Deserialization of Untrusted Data in pandas
Module
The Python pandas
module is a data analysis and manipulation tool. It
contains a fucntion to read serialized data using the pickle format. Pickle is
not secure because it can be used to deserialize malicious code. For example,
an attacker could create a pickle file that contains malicious code and then
trick a user into opening the file.
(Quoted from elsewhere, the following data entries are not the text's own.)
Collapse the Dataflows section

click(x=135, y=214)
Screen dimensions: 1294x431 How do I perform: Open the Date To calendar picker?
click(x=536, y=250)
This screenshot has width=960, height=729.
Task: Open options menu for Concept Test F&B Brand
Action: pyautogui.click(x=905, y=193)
When the user opens the file, the malicious
code would be executed.
Example
import pickle
import pandas as pd
df = pd.DataFrame(
{
"col_A": [1, 2]
}
)
pick = pickle.dumps(df)
pd.read_pickle(pick)
Remediation
Consider signing data with hmac if you need to ensure that pickle data has not been tampered with.
Alternatively if you need to serialize sensitive data, you could use a secure serialization format, such as JSON or XML. These formats are designed to be secure and cannot be used to execute malicious code.
False Positives
In the case of a false positive the rule can be suppressed. Simply add a
trailing or preceding comment line with either the rule ID (PY511
) or
rule category name (deserialization_of_untrusted_data
).
- Using rule ID
- Using category name
import pickle
import pandas as pd
df = pd.DataFrame(
{
"col_A": [1, 2]
}
)
pick = pickle.dumps(df)
# suppress: PY511
pd.read_pickle(pick)
import pickle
import pandas as pd
df = pd.DataFrame(
{
"col_A": [1, 2]
}
)
pick = pickle.dumps(df)
# suppress: deserialization_of_untrusted_data
pd.read_pickle(pick)